(Entries provided)

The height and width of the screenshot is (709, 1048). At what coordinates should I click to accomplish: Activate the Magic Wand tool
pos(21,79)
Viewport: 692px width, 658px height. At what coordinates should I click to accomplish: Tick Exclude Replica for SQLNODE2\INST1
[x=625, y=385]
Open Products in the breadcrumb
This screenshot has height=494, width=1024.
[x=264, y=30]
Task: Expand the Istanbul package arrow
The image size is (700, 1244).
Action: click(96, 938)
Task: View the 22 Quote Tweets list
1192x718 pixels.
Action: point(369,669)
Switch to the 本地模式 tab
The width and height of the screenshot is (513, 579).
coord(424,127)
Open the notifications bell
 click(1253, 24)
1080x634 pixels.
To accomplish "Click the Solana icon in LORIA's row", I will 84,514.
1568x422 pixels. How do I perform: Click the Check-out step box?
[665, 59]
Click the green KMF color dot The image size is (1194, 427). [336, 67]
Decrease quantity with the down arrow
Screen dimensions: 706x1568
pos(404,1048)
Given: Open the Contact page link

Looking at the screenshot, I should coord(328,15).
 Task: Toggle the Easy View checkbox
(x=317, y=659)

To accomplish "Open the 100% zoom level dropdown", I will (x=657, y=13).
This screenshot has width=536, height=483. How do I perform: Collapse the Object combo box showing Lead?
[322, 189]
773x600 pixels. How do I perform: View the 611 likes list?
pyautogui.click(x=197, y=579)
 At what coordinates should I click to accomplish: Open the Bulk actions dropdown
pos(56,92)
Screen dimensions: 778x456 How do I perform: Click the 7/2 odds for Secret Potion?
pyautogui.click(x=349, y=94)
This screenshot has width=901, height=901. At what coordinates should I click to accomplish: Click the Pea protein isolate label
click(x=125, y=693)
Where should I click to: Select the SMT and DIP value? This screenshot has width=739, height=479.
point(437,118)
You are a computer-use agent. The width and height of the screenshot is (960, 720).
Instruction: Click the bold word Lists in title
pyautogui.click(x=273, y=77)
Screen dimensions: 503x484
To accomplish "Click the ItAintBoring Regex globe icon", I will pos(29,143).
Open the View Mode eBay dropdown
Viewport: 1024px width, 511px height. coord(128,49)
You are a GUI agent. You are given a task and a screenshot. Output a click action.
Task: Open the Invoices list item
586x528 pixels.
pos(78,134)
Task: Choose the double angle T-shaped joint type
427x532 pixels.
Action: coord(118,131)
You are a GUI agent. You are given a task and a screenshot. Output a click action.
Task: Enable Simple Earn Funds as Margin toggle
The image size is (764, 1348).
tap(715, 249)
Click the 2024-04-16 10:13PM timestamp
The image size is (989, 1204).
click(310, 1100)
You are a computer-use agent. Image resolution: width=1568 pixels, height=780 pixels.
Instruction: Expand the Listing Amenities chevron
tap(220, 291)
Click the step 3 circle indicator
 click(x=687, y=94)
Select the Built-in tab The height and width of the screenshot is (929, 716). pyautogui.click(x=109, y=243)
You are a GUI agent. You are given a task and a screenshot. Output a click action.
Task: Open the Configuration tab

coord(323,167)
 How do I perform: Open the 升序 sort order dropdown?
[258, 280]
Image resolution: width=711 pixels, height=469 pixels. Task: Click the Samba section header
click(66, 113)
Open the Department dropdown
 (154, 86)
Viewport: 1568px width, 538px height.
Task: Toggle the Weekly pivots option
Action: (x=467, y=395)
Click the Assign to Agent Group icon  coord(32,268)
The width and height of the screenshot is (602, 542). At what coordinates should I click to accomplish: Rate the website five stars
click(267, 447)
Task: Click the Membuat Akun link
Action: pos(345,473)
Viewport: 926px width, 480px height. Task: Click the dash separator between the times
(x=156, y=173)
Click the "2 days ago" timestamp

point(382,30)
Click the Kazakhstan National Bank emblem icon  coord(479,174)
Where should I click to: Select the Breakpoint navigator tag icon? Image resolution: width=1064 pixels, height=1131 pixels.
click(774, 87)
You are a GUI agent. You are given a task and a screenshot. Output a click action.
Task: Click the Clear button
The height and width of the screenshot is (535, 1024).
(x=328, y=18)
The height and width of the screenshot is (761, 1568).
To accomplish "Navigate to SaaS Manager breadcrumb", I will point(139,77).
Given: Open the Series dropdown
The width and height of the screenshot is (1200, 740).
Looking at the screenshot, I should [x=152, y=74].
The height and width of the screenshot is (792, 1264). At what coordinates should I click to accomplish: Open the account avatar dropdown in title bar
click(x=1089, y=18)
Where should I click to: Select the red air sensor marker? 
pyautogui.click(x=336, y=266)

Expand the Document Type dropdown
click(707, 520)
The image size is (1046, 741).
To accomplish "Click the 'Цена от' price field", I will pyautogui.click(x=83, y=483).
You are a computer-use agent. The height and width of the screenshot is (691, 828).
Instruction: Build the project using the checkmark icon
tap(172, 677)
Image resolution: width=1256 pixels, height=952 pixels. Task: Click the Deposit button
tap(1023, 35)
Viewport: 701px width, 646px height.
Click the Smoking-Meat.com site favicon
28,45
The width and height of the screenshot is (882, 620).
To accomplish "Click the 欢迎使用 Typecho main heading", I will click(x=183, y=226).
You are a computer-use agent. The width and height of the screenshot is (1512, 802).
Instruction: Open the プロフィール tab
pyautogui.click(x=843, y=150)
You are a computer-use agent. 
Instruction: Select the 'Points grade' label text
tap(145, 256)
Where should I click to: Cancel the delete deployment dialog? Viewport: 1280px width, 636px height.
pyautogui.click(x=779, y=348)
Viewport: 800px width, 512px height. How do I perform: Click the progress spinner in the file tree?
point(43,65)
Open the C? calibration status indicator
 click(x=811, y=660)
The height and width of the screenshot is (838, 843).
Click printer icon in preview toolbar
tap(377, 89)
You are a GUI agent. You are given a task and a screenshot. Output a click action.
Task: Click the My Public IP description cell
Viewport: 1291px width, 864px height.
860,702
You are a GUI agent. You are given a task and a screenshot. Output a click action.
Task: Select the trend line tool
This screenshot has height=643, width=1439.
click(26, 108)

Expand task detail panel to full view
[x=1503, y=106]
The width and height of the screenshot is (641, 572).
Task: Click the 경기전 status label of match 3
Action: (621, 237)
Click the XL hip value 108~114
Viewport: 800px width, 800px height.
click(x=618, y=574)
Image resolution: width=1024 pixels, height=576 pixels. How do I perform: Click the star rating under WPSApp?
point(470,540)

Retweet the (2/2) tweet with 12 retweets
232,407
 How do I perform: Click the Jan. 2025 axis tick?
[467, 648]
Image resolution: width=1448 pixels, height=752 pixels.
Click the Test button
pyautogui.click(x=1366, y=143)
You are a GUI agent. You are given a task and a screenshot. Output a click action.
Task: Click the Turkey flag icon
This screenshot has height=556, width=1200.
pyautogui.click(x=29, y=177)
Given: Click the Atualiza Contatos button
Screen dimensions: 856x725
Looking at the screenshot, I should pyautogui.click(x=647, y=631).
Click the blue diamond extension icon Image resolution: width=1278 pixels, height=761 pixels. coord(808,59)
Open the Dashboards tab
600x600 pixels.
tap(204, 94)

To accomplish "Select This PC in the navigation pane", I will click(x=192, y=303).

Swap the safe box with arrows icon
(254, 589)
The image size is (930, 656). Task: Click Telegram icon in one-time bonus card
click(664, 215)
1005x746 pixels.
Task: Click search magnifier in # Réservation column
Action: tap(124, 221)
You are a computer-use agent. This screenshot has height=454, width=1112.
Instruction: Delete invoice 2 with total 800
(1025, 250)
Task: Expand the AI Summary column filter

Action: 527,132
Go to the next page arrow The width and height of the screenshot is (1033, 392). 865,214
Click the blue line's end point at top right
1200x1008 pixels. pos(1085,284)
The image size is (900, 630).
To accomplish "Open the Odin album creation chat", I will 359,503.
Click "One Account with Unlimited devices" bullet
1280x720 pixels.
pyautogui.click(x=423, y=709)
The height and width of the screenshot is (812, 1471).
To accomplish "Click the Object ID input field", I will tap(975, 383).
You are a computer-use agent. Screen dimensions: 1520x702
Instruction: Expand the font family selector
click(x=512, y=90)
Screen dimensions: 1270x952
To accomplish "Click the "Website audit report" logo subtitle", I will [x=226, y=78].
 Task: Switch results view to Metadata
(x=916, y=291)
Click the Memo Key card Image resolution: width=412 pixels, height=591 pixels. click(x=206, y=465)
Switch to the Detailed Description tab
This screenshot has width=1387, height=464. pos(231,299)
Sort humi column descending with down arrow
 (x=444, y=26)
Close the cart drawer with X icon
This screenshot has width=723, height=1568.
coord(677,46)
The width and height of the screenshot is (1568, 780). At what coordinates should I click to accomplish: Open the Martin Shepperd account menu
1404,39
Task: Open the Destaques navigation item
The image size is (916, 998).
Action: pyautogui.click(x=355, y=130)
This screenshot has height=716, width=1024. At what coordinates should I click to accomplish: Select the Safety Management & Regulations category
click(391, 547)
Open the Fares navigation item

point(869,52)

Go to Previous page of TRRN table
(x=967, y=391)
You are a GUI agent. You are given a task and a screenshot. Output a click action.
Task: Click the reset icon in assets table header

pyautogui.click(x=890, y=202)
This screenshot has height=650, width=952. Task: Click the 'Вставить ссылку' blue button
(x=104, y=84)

(End Entries provided)

Your goal →
Taking the records above, retype every line from the one with "Viewport: 926px width, 480px" down to the one with "Task: Click the Clear button", exactly and with nothing else.

Completed task →
Viewport: 926px width, 480px height. Task: Click the dash separator between the times
(x=156, y=173)
Click the "2 days ago" timestamp

point(382,30)
Click the Kazakhstan National Bank emblem icon  coord(479,174)
Where should I click to: Select the Breakpoint navigator tag icon? Image resolution: width=1064 pixels, height=1131 pixels.
click(774, 87)
You are a GUI agent. You are given a task and a screenshot. Output a click action.
Task: Click the Clear button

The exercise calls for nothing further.